L’articulation

« Peut-être qu’être poète, c’est articuler. » : c’est Antoine Emaz qui l’écrit, que nous offre à lire François Bon ce matin. Et la coïncidence veut que ce soit précisément le jour où j’entame le troisième chapitre de la seconde partie de De la grammatologie, intitulé : « L’articulation » (p. 327-378).

Autour de ce mot ou concept, et dans le renversement qui semble s’être opéré, ici avec Emaz, depuis Rousseau [1], deviendrait peut-être lisible ce « mouvement lent dont la nécessité se laisse à peine percevoir » (DLG, p. 15-16), savoir, le débordement de l’ère (phal)logocentrique par le concept d’écriture ?

[1] « Enfin arriva la catastrophe qui détruisit les progrès de l’esprit humain sans ôter les vices qui en étoient l’ouvrage : L’Europe, inondée de barbares et asservie par des ignorants, perdit à la fois ses sciences, ses arts, et l’instrument universel des uns et des autres, savoir, la langue harmonieuse perfectionnée.

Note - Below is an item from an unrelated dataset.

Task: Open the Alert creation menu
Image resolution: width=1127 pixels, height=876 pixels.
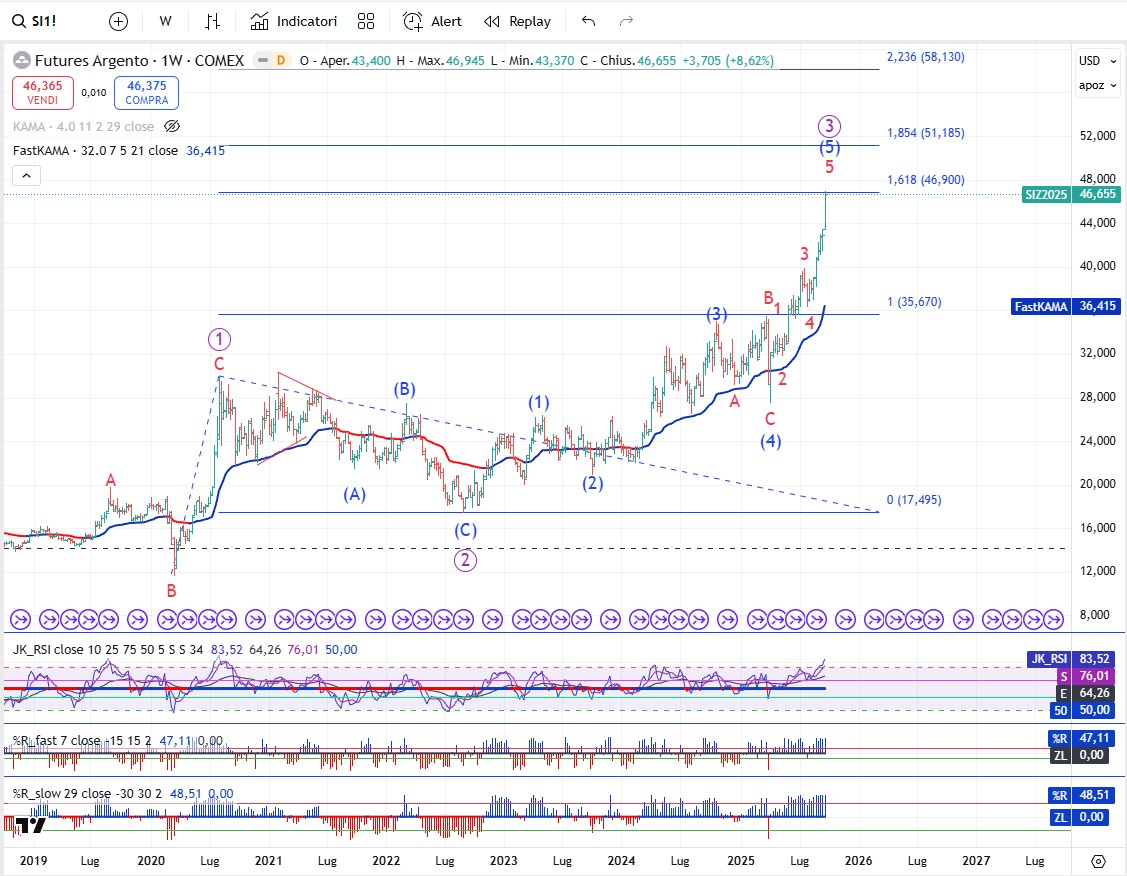Action: [x=432, y=21]
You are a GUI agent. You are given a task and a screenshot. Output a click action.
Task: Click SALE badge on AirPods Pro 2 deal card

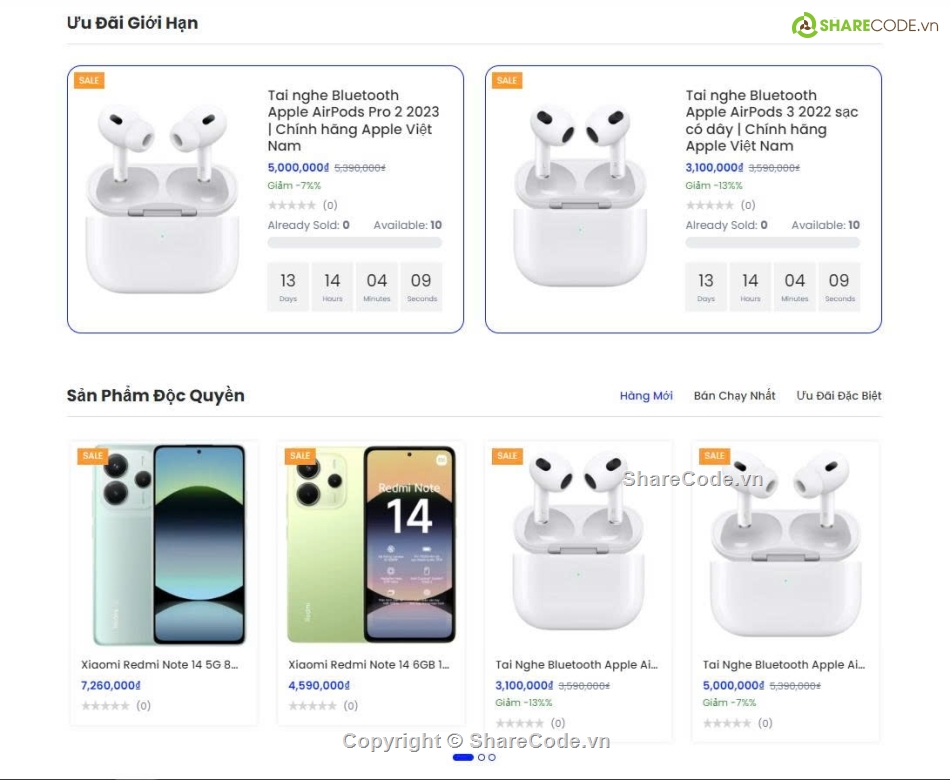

Ces hommes grossiers que le nord avoit engendrés accoutumèrent insensiblement toutes les oreilles à la rudesse de leur organe ; leur voix dure et dénuée d’accent étoit bruyante sans être sonore. L’empereur Julien comparoit le parler des Gaulois au coassement des grenouilles. Toutes leurs articulations étant aussi âpres que leurs voix étoient nazales et sourdes, ils ne pouvoient donner qu’une sorte d’éclat à leur chant, qui étoit de renforcer le son des voyelles pour couvrir l’abondance et la dureté des consones. »

Essai sur l’origine des langues, ch. XIX.